Sem estímulos infinitos e telas azuis (que já tento evitar no dia a dia, ciente de minhas dificuldades com o sono menopáusico), relaxei e dormi como um BEBÊ PRÉ-CLIMATÉRICO.
– passeando a esmo pelas ruas, vejo muitas cabeças juntas, erguidas, conversas soltas, grupos sortidos e improvisados, desconhecidos momentaneamente familiares.
– em Madri e alhures, a situação emergencial inspirou até a volta temporária de uma instituição dasantiga: o fiado.
Teve dono de bar e vendinha pendurando a conta até pra galera comprar cerveja, com algum deles alegando depois em entrevista: “claro que eu confio que vão vir me pagar depois”. Hm. De qualquer forma, como celebrou alguém do time dos bem-humorados: o bom é que grifo (torneira) de cerveza funciona sem eletricidade.
Mais alguns dias de apagón, porém, e toda essa solidariedade serelepe (ou, como o premiê espanhol chamou no pronunciamento da tevê, a civilidade admirável do povo espanhol, ou algo así) iria pro ojete del culo — literalmente. Já consigo imaginar um revival das temíveis disputas por papel higiênico.
– aliás: o apagão também despertou o trauma recente da pandemia em muita gente.
“Foi um choque no meu sistema: por algumas horas, fiquei com medo de a gente ser confinado de novo”, desabafou uma amiga inglesa que também vive em Barcelona. “Depois do vírus eu acredito em qualquer catástrofe”, confessou outro amigo.

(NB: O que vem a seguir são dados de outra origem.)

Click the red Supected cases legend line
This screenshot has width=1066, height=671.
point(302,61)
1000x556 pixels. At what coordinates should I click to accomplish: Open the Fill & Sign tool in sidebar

“Minha avó, estou com medo pela minha avó de 90 anos! Ela sobreviveu a pandemia, e agora, isso?!” foi o que outra mulher me disse, chorosa, na rua. Telefones fora do ar. Ela me olha de relance e dispara: será a guerra?
– depois do apagão, tem gente reconsiderando a ideia de comprar o kit de sobrevivência. Inclusive (mais ou menos) eu.
Meu parça já comprou 2 lanternas com bateria a corda que servem pra carregar o celular.
“A 2% por hora”, comentei, chatinha.
“Algo es algo!“
Ele também conseguiu chegar de moto a uma grande loja logo antes de fechar e comprar o último fogareiro de acampamento, no qual cozinhamos uns gloriosos ovos com verduras à noite no quintal.
– lição mais importante de todas: tenha à mão um rádio de pilha. Ou certifique-se de que consegue fazer funcionar seu rádio no celular.
Minha cunhada, que trabalha com cuidado de idosos e vive no andar de baixo do predinho onde moramos, foi quem nos contou essa do celular — é, a gente nem sabia.
“É só colocar os fones com cabo que eles funcionam como antena. Experimentem”.
Ficadica.
– lição mais importante de todas II: tenha à mão trocados ou, como se diz aqui, efectivo. Não tem pix (aqui, bizum) que te salve num apocalipse zombie — ou o apagão de um dia.
Tive sorte. Sou consciente. Não fui das pessoas que ficaram encerradas por até 7, 8 horas em um elevador; e nem das inúmeras que, presas em uma cidade distante de casa, turistas ou não, não encontraram onde dormir, perderam voos, viagens, contato com família, trabalho, a cabeça. Tampouco sou das que sofrerá consequências econômicas de mercadorias e tempo perdido.
Agora é fácil dizer que está tudo bem, mas por algumas horas da última terça realmente acreditamos em Muitas, pero Muchas Cousas.
Pela noite, porém, fui feliz: pude observar as estrelas — e até os fogachos noturnos me deram uma trégua.